◆ YOUR OBJECTIVE:
Pull out each line in the records below that contains the word "Switch". Case counts.
>> Begin INPUT DATA
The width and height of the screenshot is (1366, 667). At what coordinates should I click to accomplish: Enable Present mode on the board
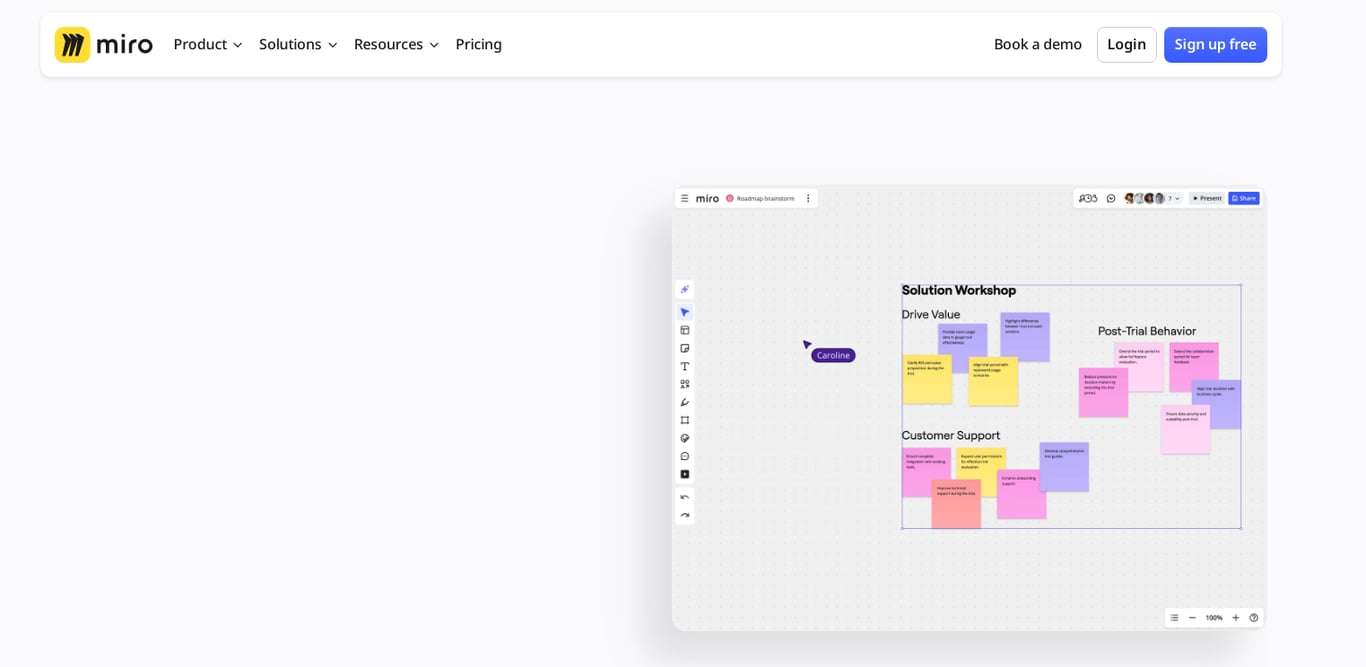(x=1206, y=197)
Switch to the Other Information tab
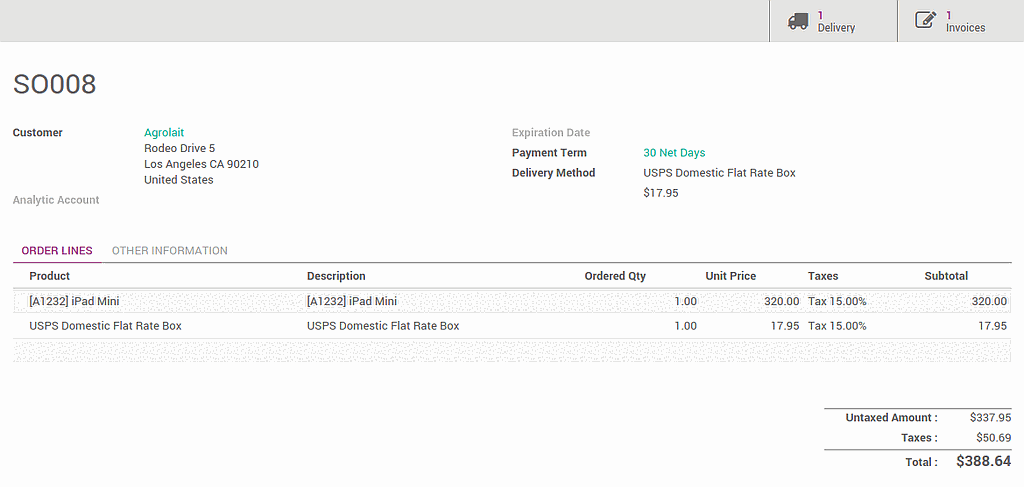Screen dimensions: 1024x487 tap(169, 251)
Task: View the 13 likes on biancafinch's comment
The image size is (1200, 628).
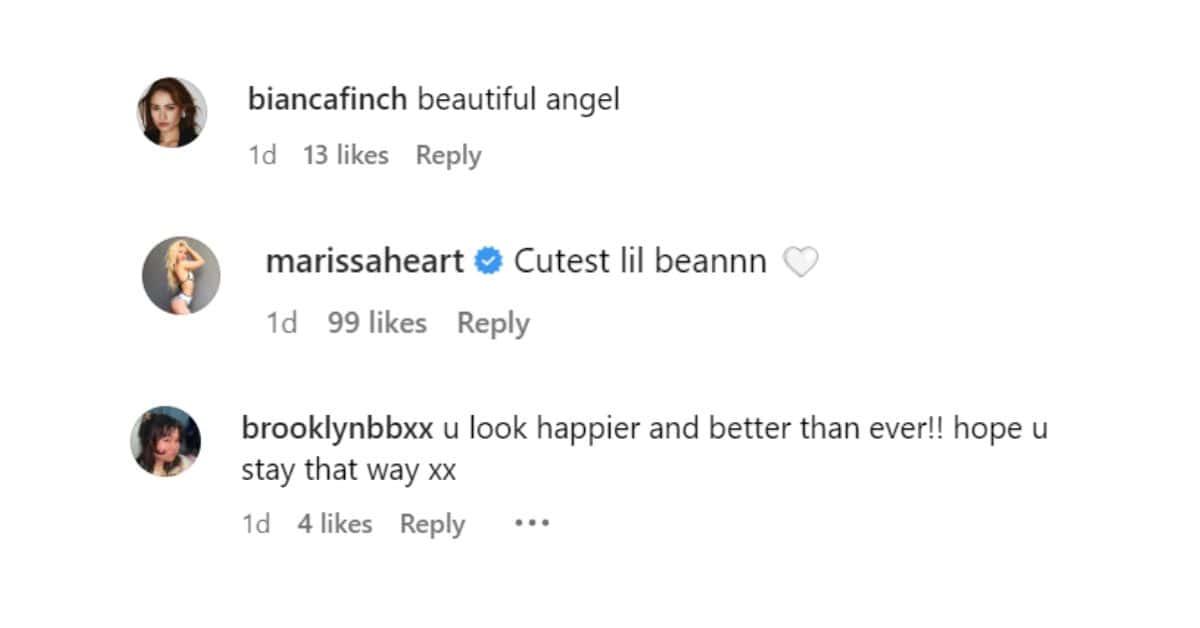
>> End INPUT DATA
◆ FINAL RESULT:
Switch to the Other Information tab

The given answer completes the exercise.